Il digitale sta dimostrando
sempre di più il suo ausilio fondamentale nella vita quotidiana di bambini ed
anziani, lavoratori ed imprese, lo stiamo sperimentando tutti in prima persona
nel contesto di emergenza in cui siamo costretti a vivere. Senza le forme di
socialità che le tecnologie consentono, che sono sì forme minori di socialità
ma sono le sole possibili in regime di isolamento, nessuna misura di distanziamento
sociale sarebbe tollerabile. Durante l’emergenza, anche il Consorzio Intesa ha
messo in atto un’iniziativa di solidarietà digitale con questi strumenti per
molti dei servizi offerti, al fine di continuare ad erogare prestazioni e accorciare
distanze, garantendo in questo contesto difficile il suo contributo per
un’impresa sociale sempre più capace in servizi efficaci e di utilità per le
persone.
L’emergenza ha indotto un’enorme
riflessione sull’utilizzo del digitale, degli strumenti quali social e chat, delle modalità di lavoro smart, mettendolo al
centro di un grande dibattito. Uno degli effetti collaterali dell’epidemia è
senza dubbio l’impennata nell’utilizzo delle tecnologie digitali, tra
possibilità e rischi, soprattutto per i più giovani, digitalmente “fragili”. I
bambini e i ragazzi si trovano oggi ad affrontare un’incredibile esperienza con
la didattica a distanza, completamente proiettati nell’e-learning, la
tecnologia li ha travolti ed avvolti, ed obbligati ad un corso accelerato.
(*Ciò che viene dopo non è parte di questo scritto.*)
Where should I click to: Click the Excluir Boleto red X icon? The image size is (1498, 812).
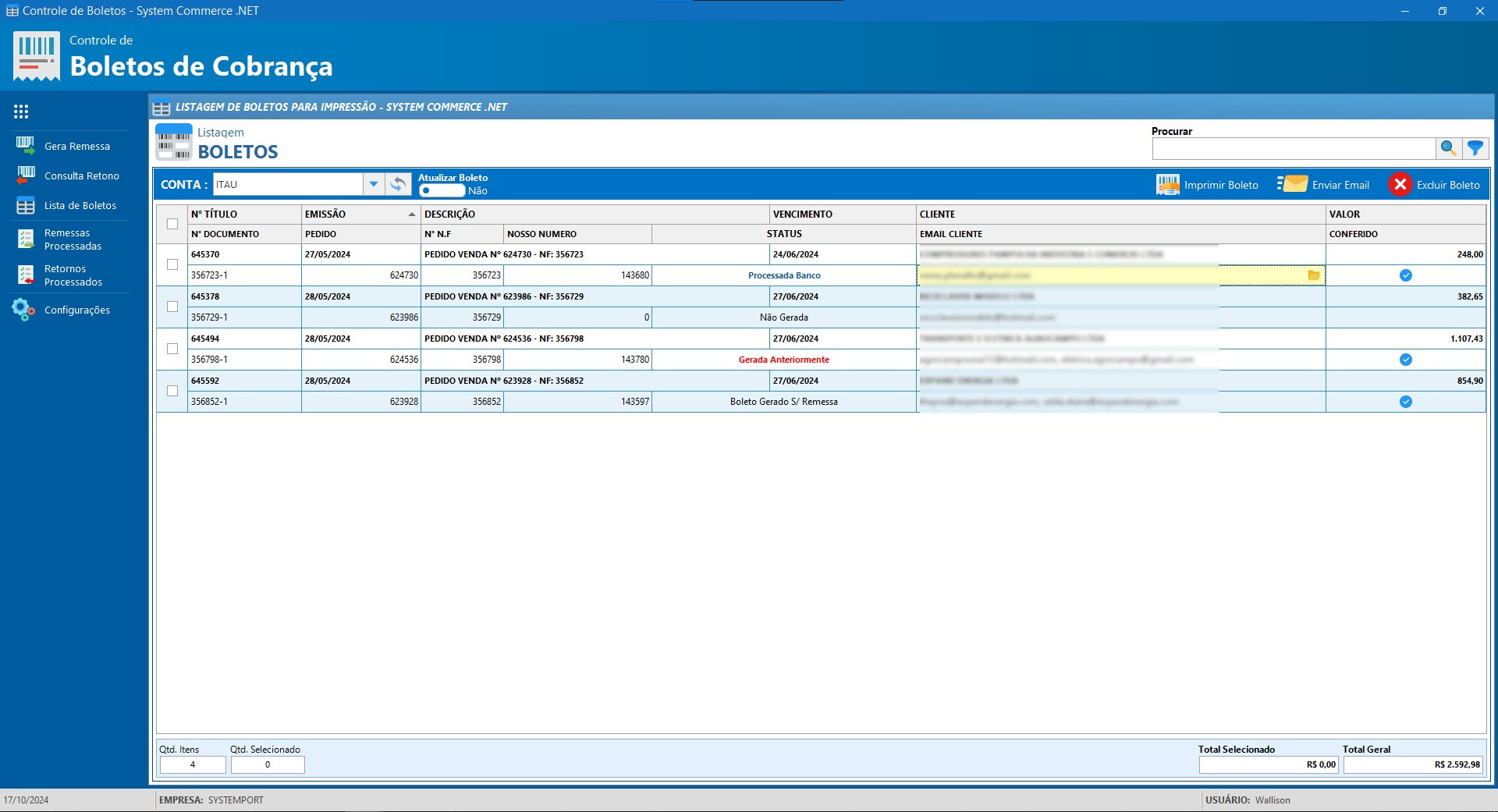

Un
aspetto importante dell’utilizzo della tecnologia in questo periodo di
isolamento forzato, deve risiedere per i minori nel fatto di poter mantenere attiva
una relazione, di non privarli completamente di quell’esperienza di socializzazione
e comunità che la vita normale rappresenta.
L’utilità senza ‘se’ e con dei
‘ma’ delle tecnologie digitali nelle condizioni odierne può aiutarci a capirne
le loro peculiarità e le conseguenze che ne derivano e a frenare l’entusiasmo
con cui si plaude alla digitalizzazione della vita e della società come
l’effetto collaterale positivo della pandemia, perché non vorremmo che, guariti
dal virus biologico, ci accorgessimo di averne contratto uno diverso e più subdolo,
che genera abitudine a quel “distanziamento sociale” al quale proprio gli
utilizzi predominanti delle tecnologie digitali già ci stavano inconsciamente portando.